<<<<
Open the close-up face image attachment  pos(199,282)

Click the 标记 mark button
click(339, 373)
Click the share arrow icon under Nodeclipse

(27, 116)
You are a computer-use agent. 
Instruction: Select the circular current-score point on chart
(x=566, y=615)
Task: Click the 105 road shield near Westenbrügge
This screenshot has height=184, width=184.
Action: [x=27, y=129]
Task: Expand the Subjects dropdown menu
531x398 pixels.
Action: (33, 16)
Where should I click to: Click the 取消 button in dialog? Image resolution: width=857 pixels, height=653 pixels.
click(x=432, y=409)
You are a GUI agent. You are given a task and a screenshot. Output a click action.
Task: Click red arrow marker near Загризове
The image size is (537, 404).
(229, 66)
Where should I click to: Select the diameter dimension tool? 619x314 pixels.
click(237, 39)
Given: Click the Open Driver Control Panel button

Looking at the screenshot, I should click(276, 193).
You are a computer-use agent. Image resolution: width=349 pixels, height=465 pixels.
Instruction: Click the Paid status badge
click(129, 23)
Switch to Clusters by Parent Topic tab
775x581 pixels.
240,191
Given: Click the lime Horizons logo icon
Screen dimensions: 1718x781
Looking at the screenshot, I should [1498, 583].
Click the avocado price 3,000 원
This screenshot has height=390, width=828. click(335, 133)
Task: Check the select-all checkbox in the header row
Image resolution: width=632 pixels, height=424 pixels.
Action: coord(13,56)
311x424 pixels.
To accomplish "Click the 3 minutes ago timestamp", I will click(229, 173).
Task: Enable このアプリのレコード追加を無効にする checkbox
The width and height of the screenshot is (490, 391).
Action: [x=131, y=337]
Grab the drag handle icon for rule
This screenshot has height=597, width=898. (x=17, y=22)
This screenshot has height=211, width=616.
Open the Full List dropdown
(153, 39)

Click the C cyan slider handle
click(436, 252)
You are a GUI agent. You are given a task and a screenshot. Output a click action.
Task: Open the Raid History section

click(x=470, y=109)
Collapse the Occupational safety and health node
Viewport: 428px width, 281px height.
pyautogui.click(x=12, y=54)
>>>>
(What to do): Please retype the records above starting with the line that contains "This screenshot has height=211, width=616." and stopping after the last line, changing nothing.

(Answer to this task):
This screenshot has height=211, width=616.
Open the Full List dropdown
(153, 39)

Click the C cyan slider handle
click(436, 252)
You are a GUI agent. You are given a task and a screenshot. Output a click action.
Task: Open the Raid History section

click(x=470, y=109)
Collapse the Occupational safety and health node
Viewport: 428px width, 281px height.
pyautogui.click(x=12, y=54)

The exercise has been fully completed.